Se, per alcuni versi, è comprensibile (l’art. 127 infatti prevede che “L’udienza si svolga senza la presenza del pubblico”.), il no di alcuni avvocati difensori, diventa quanto meno difficile da intuire lo spirito che ha mosso la responsabile dell’ufficio legale di una pubblica amministrazione, a rifiutarsi di ammettere i giornalisti in aula.
Proprio la parte civile, ovvero quella danneggiata dai comportamenti illegali addebitati nel caso specifico all’ex comandante della Polizia municipale, preferisce che le ragioni che hanno condotto al danno, eventualmente arrecato all’amministrazione comunale, non vengano rese pubbliche attraverso il lavoro svolto dai giornalisti ovvero quello di informare la comunità che compone le fondamenta di un’amministrazione pubblica quale è il Comune.
A poco sembrano valsi gli appelli, più volte illustrati pubblicamente, dal sindaco Salvatore Adduce al rispetto dei valori di trasparenza.
Appelli che si muovono su un itinerario completamente diverso da quello dell’ufficio legale dell’amministrazione comunale che, invece, preferisce le porte chiuse.
Una riflessione profonda su questa scelta spetterebbe al sindaco in nome di un percorso verso la trasparenza che, in questo modo, rischia di essere vanificato per sempre.
La legge, va chiarito, prevede che l’udienza preliminare si svolga in assenza di pubblico.
L’art. 127 del codice di procedura penale, all’art. 6, non consente la presenza di soggetti estranei all’udienza.

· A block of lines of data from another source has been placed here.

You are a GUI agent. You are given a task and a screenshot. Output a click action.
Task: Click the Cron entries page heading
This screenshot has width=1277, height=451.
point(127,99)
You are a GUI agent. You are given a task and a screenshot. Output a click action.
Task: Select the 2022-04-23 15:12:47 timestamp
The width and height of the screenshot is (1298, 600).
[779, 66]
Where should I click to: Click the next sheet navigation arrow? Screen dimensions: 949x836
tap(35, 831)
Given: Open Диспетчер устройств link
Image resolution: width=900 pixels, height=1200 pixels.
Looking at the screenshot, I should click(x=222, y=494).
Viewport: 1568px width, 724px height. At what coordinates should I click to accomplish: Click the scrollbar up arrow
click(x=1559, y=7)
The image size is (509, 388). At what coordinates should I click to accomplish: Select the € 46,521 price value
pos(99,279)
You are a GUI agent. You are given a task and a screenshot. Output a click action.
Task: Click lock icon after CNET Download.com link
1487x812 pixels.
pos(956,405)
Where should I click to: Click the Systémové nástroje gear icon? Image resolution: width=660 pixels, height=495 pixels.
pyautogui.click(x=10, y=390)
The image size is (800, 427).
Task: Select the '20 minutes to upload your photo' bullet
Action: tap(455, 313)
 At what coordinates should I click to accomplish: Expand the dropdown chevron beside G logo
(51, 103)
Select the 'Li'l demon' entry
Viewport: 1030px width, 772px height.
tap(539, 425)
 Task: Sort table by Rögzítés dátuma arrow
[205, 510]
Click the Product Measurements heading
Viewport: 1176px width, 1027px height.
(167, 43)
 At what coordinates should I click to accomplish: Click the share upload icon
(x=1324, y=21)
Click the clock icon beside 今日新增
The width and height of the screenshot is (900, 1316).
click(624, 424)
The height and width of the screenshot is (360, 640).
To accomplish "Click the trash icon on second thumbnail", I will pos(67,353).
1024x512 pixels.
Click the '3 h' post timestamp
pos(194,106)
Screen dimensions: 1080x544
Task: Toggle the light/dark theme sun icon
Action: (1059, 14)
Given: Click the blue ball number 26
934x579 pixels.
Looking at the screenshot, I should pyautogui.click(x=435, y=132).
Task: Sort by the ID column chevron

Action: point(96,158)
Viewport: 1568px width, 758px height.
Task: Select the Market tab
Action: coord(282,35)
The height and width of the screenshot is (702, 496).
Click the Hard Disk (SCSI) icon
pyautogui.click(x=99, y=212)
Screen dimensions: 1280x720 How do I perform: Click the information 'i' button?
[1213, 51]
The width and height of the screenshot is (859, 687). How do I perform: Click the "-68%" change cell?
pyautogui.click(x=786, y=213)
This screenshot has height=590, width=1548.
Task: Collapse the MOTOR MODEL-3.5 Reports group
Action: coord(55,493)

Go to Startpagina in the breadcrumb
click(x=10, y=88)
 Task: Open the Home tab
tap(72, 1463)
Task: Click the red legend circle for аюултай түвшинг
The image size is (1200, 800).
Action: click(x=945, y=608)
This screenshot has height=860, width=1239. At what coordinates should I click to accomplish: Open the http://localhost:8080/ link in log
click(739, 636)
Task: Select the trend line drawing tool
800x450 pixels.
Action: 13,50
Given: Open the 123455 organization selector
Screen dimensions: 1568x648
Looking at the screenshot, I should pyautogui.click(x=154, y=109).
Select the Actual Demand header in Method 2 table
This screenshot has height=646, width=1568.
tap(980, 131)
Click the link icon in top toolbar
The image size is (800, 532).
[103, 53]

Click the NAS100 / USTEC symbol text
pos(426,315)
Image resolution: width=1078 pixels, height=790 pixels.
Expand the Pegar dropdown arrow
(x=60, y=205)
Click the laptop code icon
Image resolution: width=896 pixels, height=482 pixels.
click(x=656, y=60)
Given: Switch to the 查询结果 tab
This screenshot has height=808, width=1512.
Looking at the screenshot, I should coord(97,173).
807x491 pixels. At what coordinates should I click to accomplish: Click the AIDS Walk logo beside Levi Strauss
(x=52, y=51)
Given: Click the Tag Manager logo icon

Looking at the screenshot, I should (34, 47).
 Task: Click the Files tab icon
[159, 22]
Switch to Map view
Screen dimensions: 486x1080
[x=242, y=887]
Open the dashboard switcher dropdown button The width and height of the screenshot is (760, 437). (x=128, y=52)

Qualcuno, però, ieri ha invocato l’art. 441 che riguarda, in particolare il giudizio abbreviato, ma che si svolge comunque in camera di consiglio prevede: «Il giudice dispone che il giudizio si svolga in pubblica udienza, quando ne fanno richiesta gli imputati».
Ferma restando la norma, rimane però il ragionevole dubbio sulle motivazioni che hanno portato ad una scelta che non contribuisce al clima di trasparenza e corretta informazione su un caso di pubblico interesse come quello che ha portato all’arresto di Franco Pepe.